Die Angestellten der Security-Firma, deren Job es ist, die Pforte zu bewachen und die von dem Eindringen der AktivistInnen überrumpelt waren, hatten derweil die Polizei alarmiert. Ein erster einzelner Streifenwagen traf um 5 Uhr 45 ein. Weitere folgten um kurz vor 6 und um kurz nach 6 Uhr war die Polizei mit ca. 10 Fahrzeugen vertreten. Die Aktion wurde allerdings nicht von ihnen behindert. Unter Polizeischutz wurden einige Angestellte in das Lager geleitet, andere versammelten sich zunächst unschlüssig auf dem Parkplatz vor dem Lager. Der Dienststellenleiter, Herr Bramm, war nicht anwesend, wurde telefonisch verständigt, war aber nicht erreichbar. Er tauchte auch bis zum Ende der Aktion nicht auf.

Gegen 7 Uhr führten AktivistInnen und BewohnerInnen gemeinsam eine Demonstration durch das Lager durch, die zu den Wohnhäusern und den Behörden des Lagers führte und wieder an der Eingangspforte endete. Gegen 7 Uhr 30 wurde die Aktion insgesamt beendet. Flüchtlinge und AktivistInnen bekundeten gemeinsam, daß dies nicht die letzte Aktion gewesen sei.
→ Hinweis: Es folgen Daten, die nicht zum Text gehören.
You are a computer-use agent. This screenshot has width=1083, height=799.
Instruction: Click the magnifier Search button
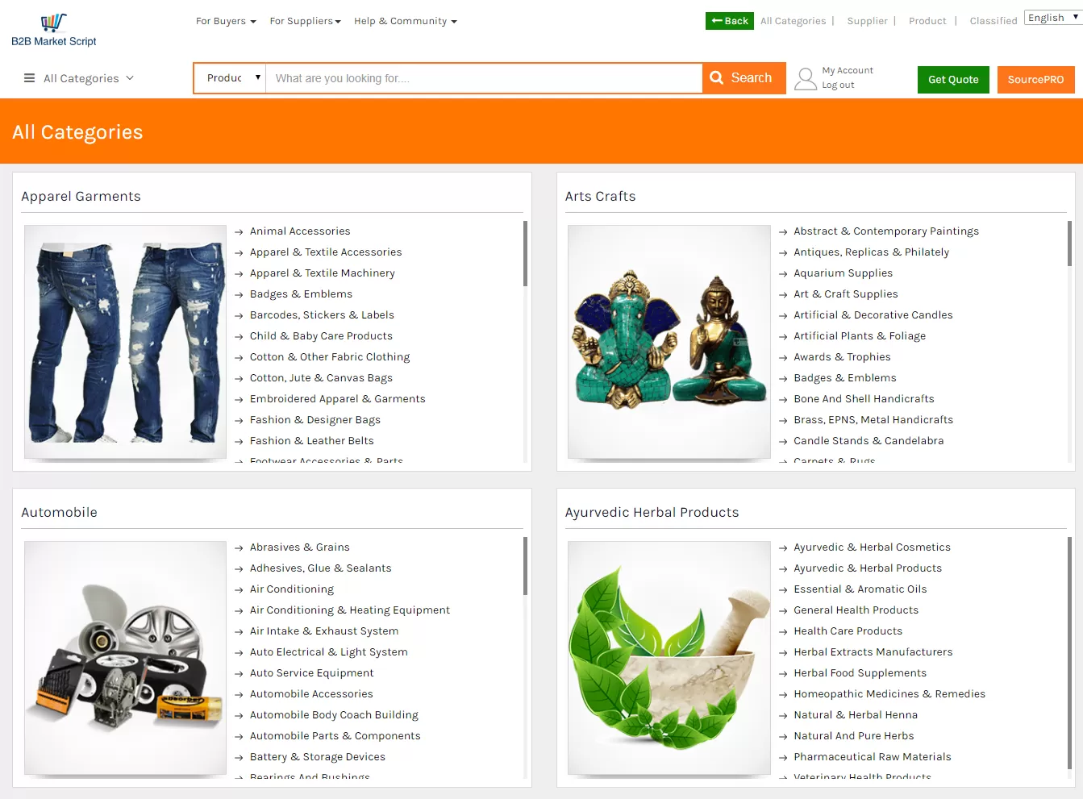[744, 78]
Es wurde noch einmal darauf hingewiesen, daß trotz der anhaltenden Proteste seit nunmehr über fünf Jahren, die verantwortlichen Behörden (von Lagerleitung bis Innenministerium) außer mit Verleumdungen und Repression nicht auf die erhobenen Forderungen reagiert haben und einer inhaltlichen Auseinandersetzung ausgewichen sind.

Bei der Abfahrt der AktivistInnen wurden von fast allen durch die Polizei die Personalien festgestellt.